In the first case this, Court upheld a preliminary objection to the jurisdiction of the Court to entertain a second appeal challenging the validity of an election of a Member of a County Assembly in the following terms:-
“In the end we must and do now uphold the preliminary objection raised by the 1st respondent. We find and hold that no appeal lies to this Court from the decision of the High Court in an appeal made under Section 75(4) of the Elections Act. The appeal is incompetent and we order it struck out with costs to the respondent.”
In the second case, the Court again held that it has no jurisdiction to hear and determine a second appeal relating to the nomination of a Member of a County Assembly. On her part, Wanjiku Thiongo, learned counsel for the appellant submitted, among other things, that, neither Article 164(3) of the Constitution nor Section 85A of the Elections Act limit the jurisdiction of the Court, nor is there an ouster clause ousting the jurisdiction of the Court to entertain an appeal relating to the validity of an election of a Member of County Assembly.

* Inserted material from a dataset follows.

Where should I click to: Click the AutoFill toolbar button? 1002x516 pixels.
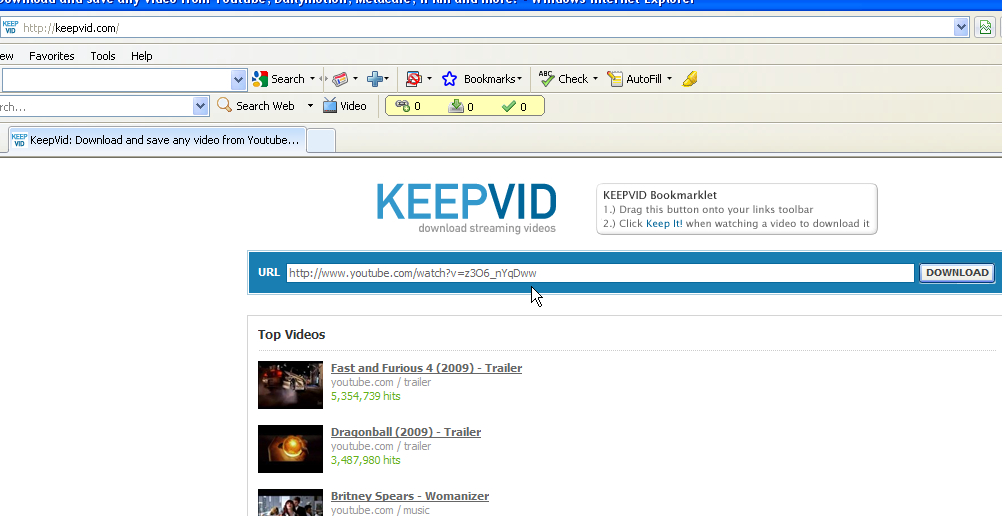pyautogui.click(x=640, y=79)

 While judgment in this appeal was pending, the President of the Court empanelled a five Judge Bench in Nairobi Election Petition Appeal – (Application) No. Nai 261 of 2018 - Mohammed Ali Sheikh v. Abdi Wahab Sheikh and 5 others (Mohammed Ali Sheikh’s case) to determine the very jurisdictional question, that is, whether a second appeal lies and whether this Court has jurisdiction to hear a second appeal from the judgment of the High Court in its appellate jurisdiction for election of a Member of a County Assembly.
In that case, the Court was considering an application to strike out a notice of appeal and a preliminary objection challenging the jurisdiction of the Court to hear and determine a second appeal relating to the validity of an election of a Member of a County Assembly.
 In Mohammed Ali Sheikh’s case, (supra) the applicant relied on the previous decisions of this Court in Isaac Oerri Obiri v. Samuel Nyangau Nyanchama & 2 others, (supra); Hamdia Yaro Sheikh Nuri v. Faith Tumaini Kombe & 2 others (supra) and Joel Nyabuto Omwenga & 2 others v. Independent Electoral and Boundaries Commission & Another  eKLR to show that a second appeal did not lie and that the Court lacked jurisdiction.
On behalf of the respondents in the application, it was contended in that application, inter alia, that Article 164(3) conferred jurisdiction on the Court of Appeal; that the jurisdiction of the Court is no longer premised on a right of appeal donated by another statute; that the Constitution gives a right of access to justice and a right to institute court proceedings to every person; that Section 85A of the Elections Act is discriminatory and should not be equated to a constitutional provision; that the drafters’ silence as to the right of a second appeal in Section 85A of the Act does not indicate that there is no right of appeal. It was also contended on behalf of the respondents that the previous decisions of the Court were made per incurium and the Court should depart from its previous decisions.
 On 19th December, 2018, the Court delivered a unanimous ruling in essence that the previous decision of the Court that there is no second appeal in election petitions concerning Membership of County Assembly were not per incurium; that there is no right of second appeal and the Court has no jurisdiction to hear a second appeal.
 In arriving at its decision, the expanded court in Mohammed Ali Sheikh’s case extensively and incisively considered the relevant constitutional and statutory provisions relating to the jurisdictional question including the matters raised by the 1st appellant’s counsel in opposition to the instant application.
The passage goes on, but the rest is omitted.